I just bought it, two problems
1)If I just get the pen close it shows the mouse is moving, how can I change it so it has to be on the tablet for it to move
2)The pen works so that if you get the tip on the tablet it left clicks, but there's also a button on the side for right clicking.  How do I make it so the button on the side is for left clicking. (I don't need to right click for it)
Please explain directions in detail I don't know alot about this.
I forgot also on the tablet the center of it is the center of the screen, etc.
3)How do I change it you can move it left even if it's in the right side of the tablet.

Also yes the driver is installed


----------



## ArielMT (Dec 25, 2009)

I found what I think are the setup instructions you need at TabletSetupWizardpen at Ubuntu Community Documentation.  The directions call for you to use the vim editor, but the directions can be followed exactly with any vi-compatible text editor or generally with any text editor.


----------



## CannonFodder (Dec 26, 2009)

I'm stuck on the last part
it says "info.product" but the part where I find out that isn't working.
It says Aiptek but the company is Genius.


----------



## ArielMT (Dec 26, 2009)

CannonFodder said:


> I'm stuck on the last part
> it says "info.product" but the part where I find out that isn't working.



The command grep -i name /proc/bus/input/devices didn't give the name of the tablet?



CannonFodder said:


> It says Aiptek but the company is Genius.



I saw that turn up in search results.  I have no idea if the brands are compatible, but I'd wager they are.


----------



## CannonFodder (Dec 26, 2009)

ArielMT said:


> The command grep -i name /proc/bus/input/devices didn't give the name of the tablet?
> I saw that turn up in search results.  I have no idea if the brands are compatible, but I'd wager they are.


Got it!
All I need to figure out now is how to make the mouse pointer move relative to how the pen is moving...
I don't think there's a way to do that though.


----------



## ArielMT (Dec 26, 2009)

If you mean making the pointer move relative to device movement, like a real mouse or touchpad, then true, there's no way that I know of.  A tablet, as far as I can tell, is essentially a miniature screen area: A point on the tablet surface always corresponds to the same pixel on the screen.


----------



## CannonFodder (Dec 26, 2009)

Alright
Oh real quick I accidently deleted Network Manager from my the panel, I still have it installed.  How can I put it back on there?


----------



## ArielMT (Dec 26, 2009)

Frankly, I'm amazed you're still able to use the 'Net with Network Manager installed but not running.

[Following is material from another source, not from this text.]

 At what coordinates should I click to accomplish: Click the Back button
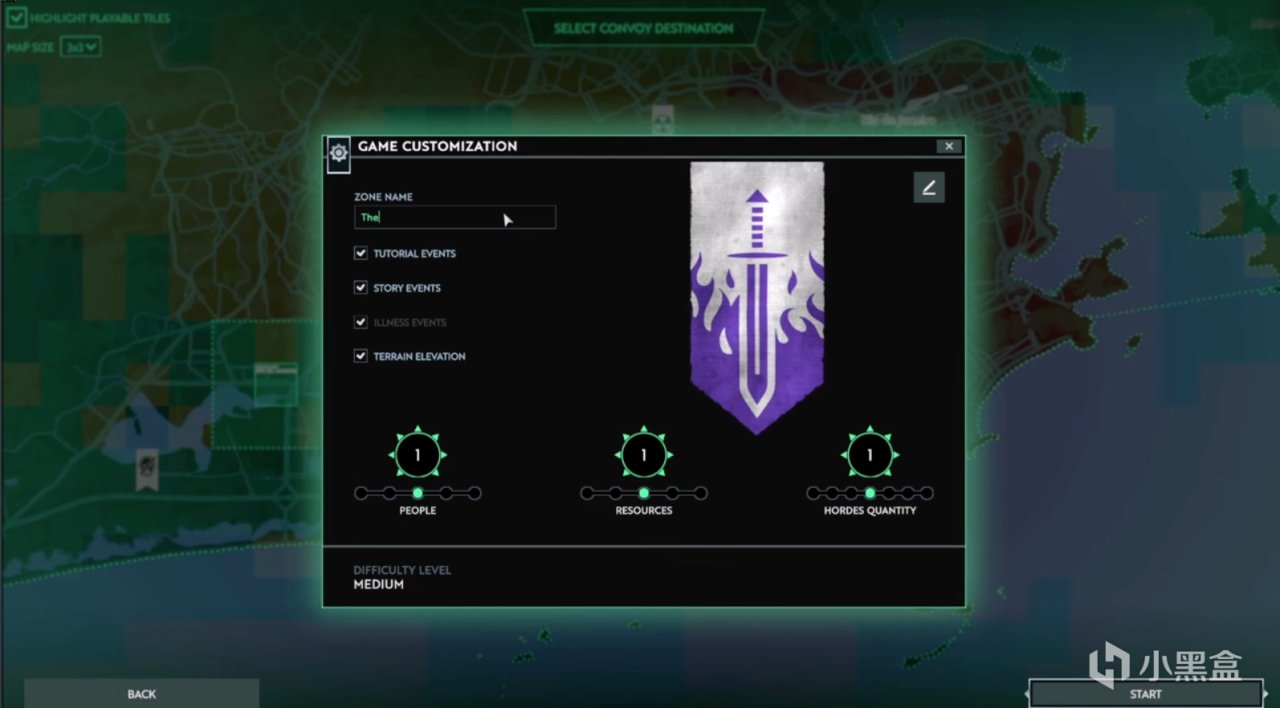(141, 693)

Anyway, Alt+F2 -> nm-applet --sm-disable

Edit: If you mean the area where Network Manager and other notification icons sit, then it's the Notification Area applet you want to add to the panel.  Right-click on an empty area of the panel, choose "Add to Panel," and choose Notification Area.  Once added back, either middle-drag the grippy or right-click the grippy and choose "Move" to put the applet where you want.


----------